Copy out everything in the data from the line containing "Name column header" down to the end, word for word, leaving out the pictures.

======== Record set ========

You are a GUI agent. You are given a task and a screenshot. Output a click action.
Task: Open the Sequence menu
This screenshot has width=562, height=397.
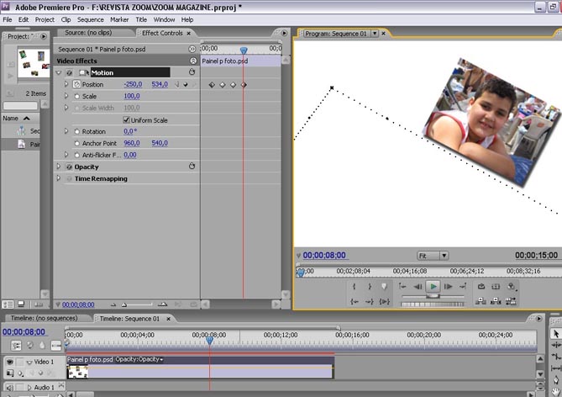(x=90, y=19)
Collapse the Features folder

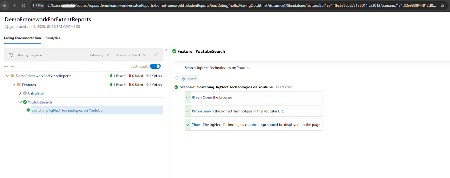pyautogui.click(x=14, y=85)
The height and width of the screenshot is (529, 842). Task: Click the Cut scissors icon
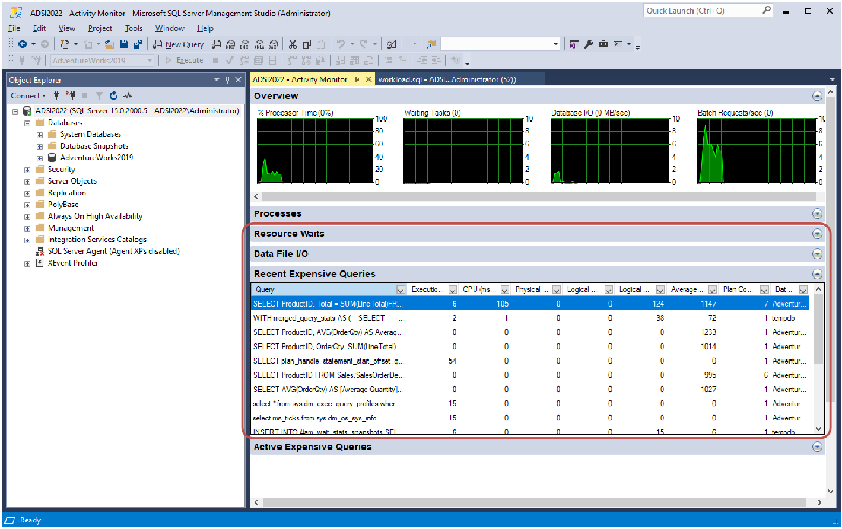293,44
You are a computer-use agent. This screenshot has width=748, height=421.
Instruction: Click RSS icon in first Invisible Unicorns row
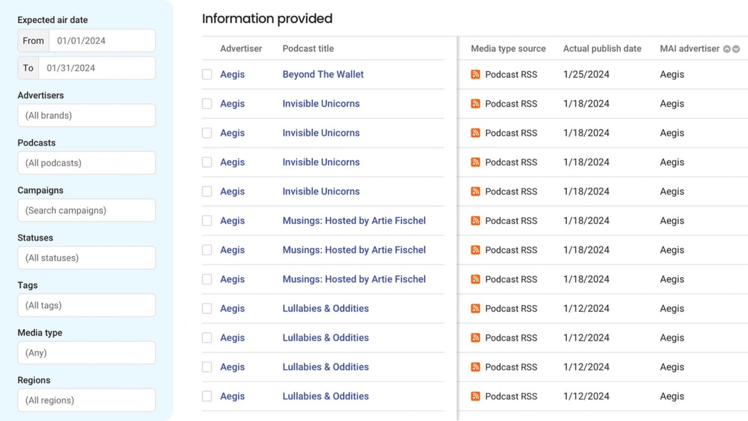click(x=476, y=104)
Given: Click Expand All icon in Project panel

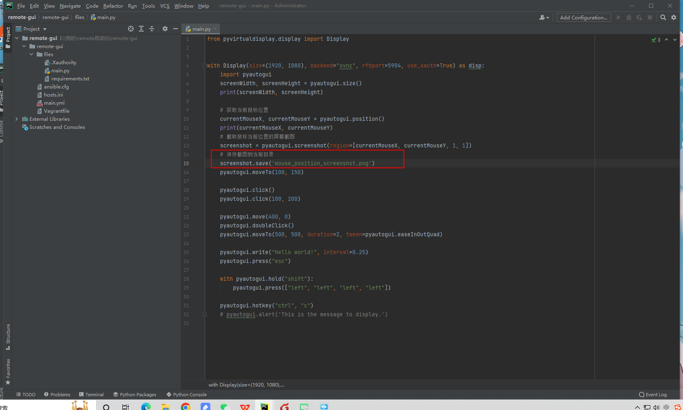Looking at the screenshot, I should tap(141, 29).
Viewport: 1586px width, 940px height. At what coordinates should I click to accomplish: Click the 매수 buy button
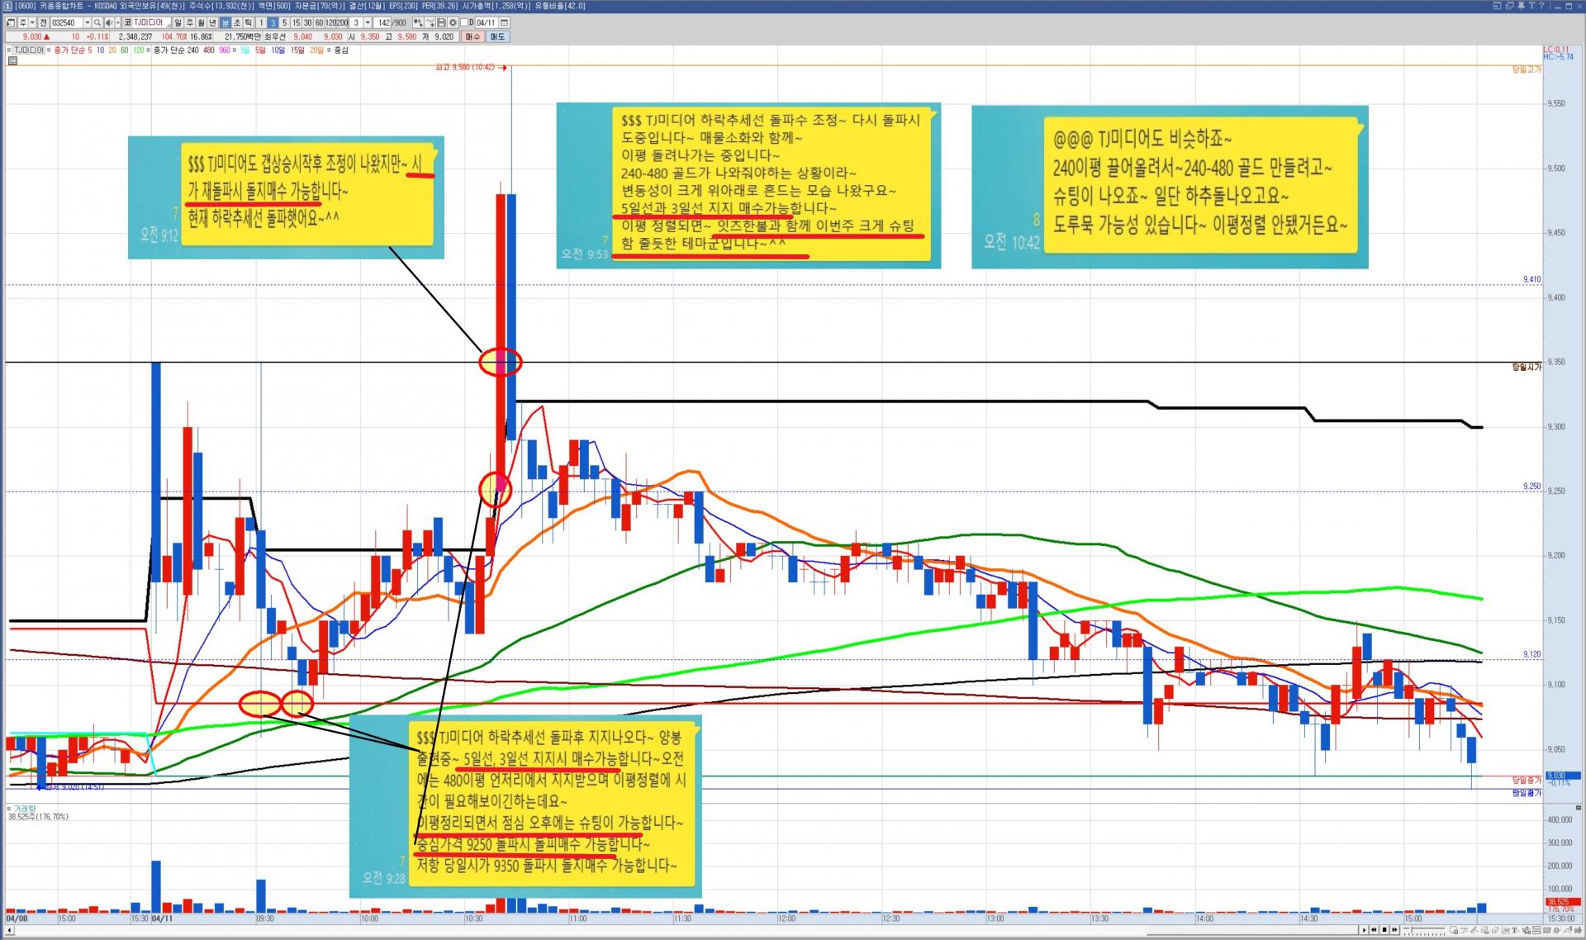pyautogui.click(x=472, y=36)
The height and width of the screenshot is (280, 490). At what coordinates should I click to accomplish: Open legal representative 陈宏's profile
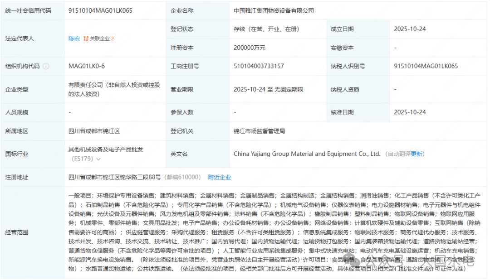(x=74, y=39)
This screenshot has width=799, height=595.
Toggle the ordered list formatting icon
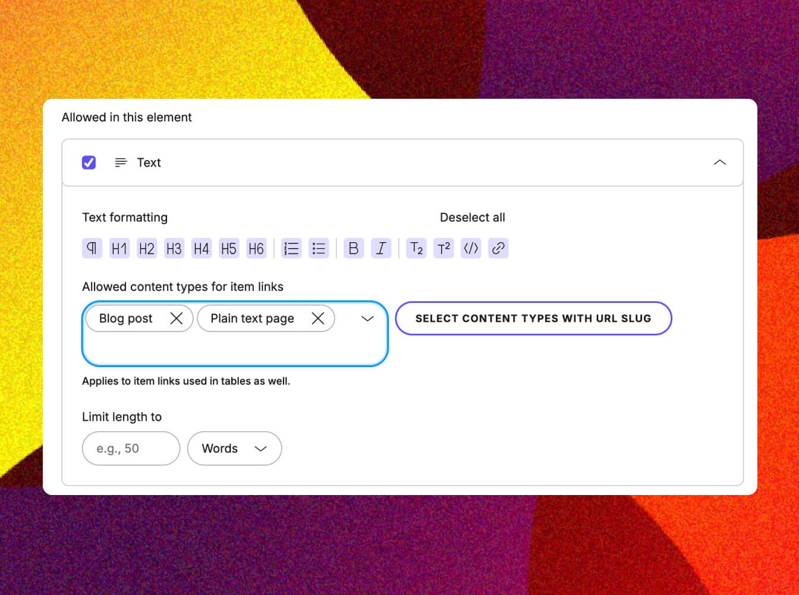[x=291, y=248]
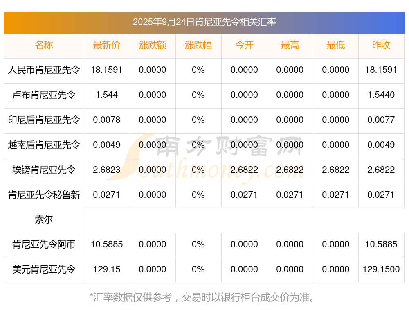Click the 129.1500 previous close value
Viewport: 409px width, 310px height.
point(381,269)
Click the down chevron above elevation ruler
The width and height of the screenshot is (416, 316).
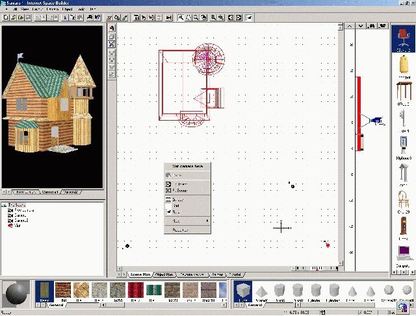[361, 26]
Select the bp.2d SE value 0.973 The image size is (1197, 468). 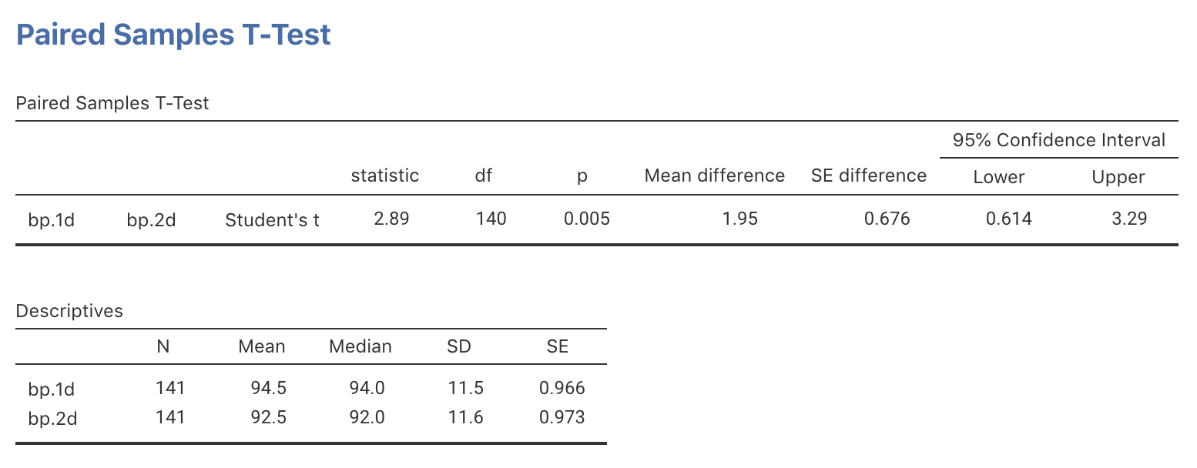(x=562, y=418)
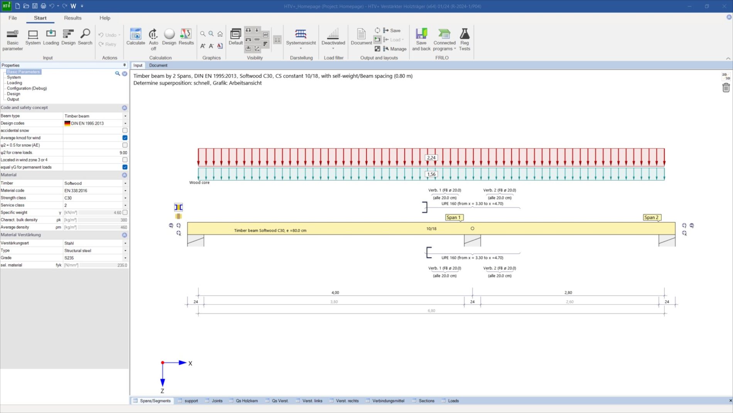Click Manage in Output and layouts
Screen dimensions: 733x413
(396, 49)
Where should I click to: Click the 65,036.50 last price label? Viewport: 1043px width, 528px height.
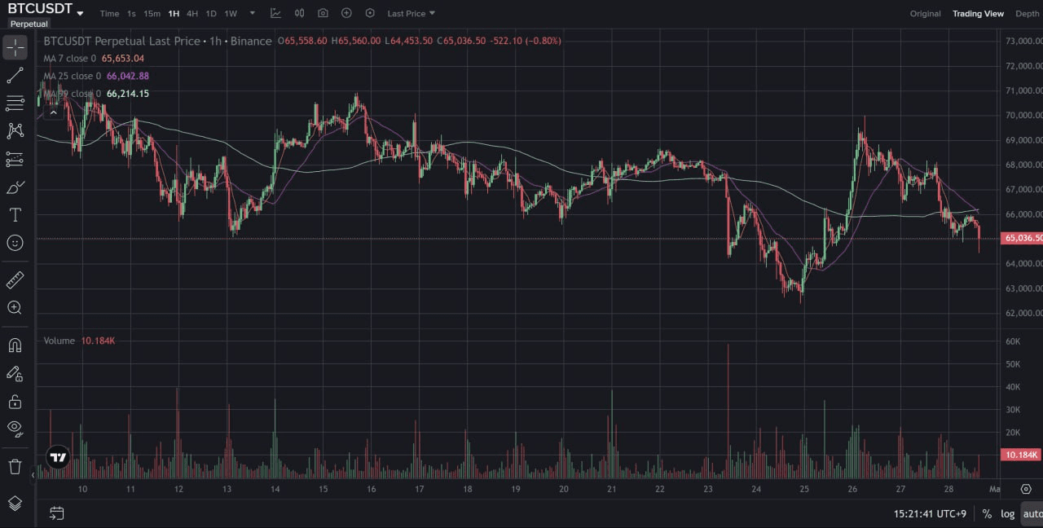tap(1020, 238)
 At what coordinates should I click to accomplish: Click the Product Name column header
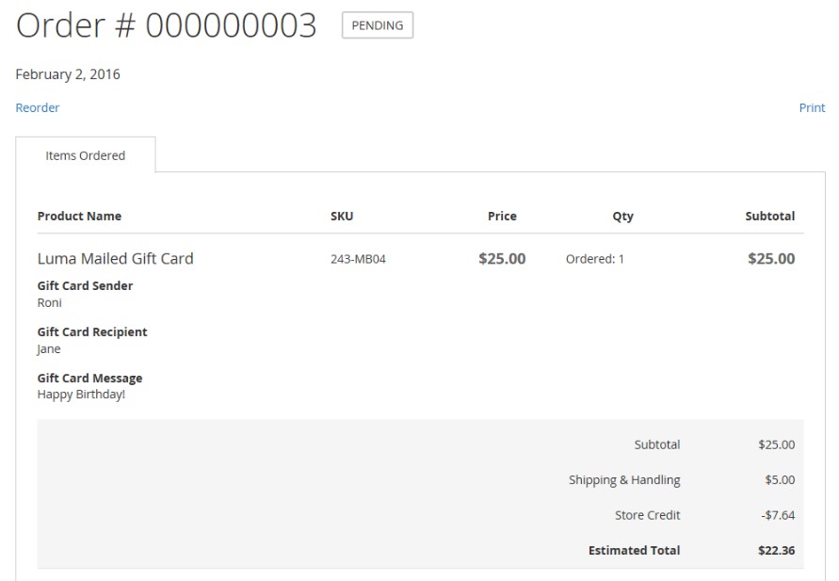79,217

========

The answer —
 At what coordinates should I click to accomplish: Click the Product Name column header
79,217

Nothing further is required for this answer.